Reviewed by Theresa Killebrew
Once there was this band called the Rentals. They featured Matt Sharp from Weezer. They sang a song about a guy named “P” who was apparently kinda cool, and they used a Moog. Or they abused a Moog. Don’t get me wrong, I love the Rentals, but for the last nine years, at the sound of a moog, the Rentals are the first thing that comes to mind.
Then along came Light FM. They are a bunch of purposely geeky looking guys who write upbeat fun songs about suicide, loss, grief, heartbreak and death. They use a Moog, and several other synthesizers and keyboards. They also use regular old acoustic and electric guitars, a Texas instruments and a speak and spell, horns on a couple songs and a Theremin (ok, I admit it, I have a crush on any guy that uses his hands well enough to make a Theremin work).
This might make it seem like it should descend straight from eighties pop bliss, but it doesn’t. They employ all of these instruments without allowing any particular one of them to define the music, and although the melodies remain up tempo and danceable, it never sounds silly. The lyrics tend toward the lighthearted, one of my favorite lines being “When I die I’ll find a place in heaven where the amps all go up to eleven”. Even so, they always stay just outside the box, and just inside the lines of classy and thoughtful, giving up the facts in a straightforward manner and skipping much of the judgmental aftershock.
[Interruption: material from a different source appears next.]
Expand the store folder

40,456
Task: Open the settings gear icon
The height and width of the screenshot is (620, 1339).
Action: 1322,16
Catchy melodies paired with very serious, sometimes difficult lyrics about the things people deal with while coming of age is what made bands like Weezer so great to begin with. Light FM write songs about the trials of actually being a *gasp* grown up after all that, and how some of us inevitably end up heartbroken, screwing over our friends, barely making it, or not making it at all. The record still manages to find a comfortable place for all of this.
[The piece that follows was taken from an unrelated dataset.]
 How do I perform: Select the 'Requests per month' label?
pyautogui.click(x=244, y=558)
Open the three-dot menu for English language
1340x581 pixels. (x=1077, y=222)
Sometimes Josiah Mazzaschi’s vocals sound a bit like Jimmy Eat World singer Jim Adkins, and occasionally he takes on the rasp of a Billy Corgan fan. Overall though, he can sing, with a pretty wide range for a guy. Light FM are compared to the Cars frequently, but I think it’s more because you would expect to open the liner notes and find that Ric Ocasek produced the album. Keep that in mind, guys, when all that “One Tree Hill” exposure starts to payoff.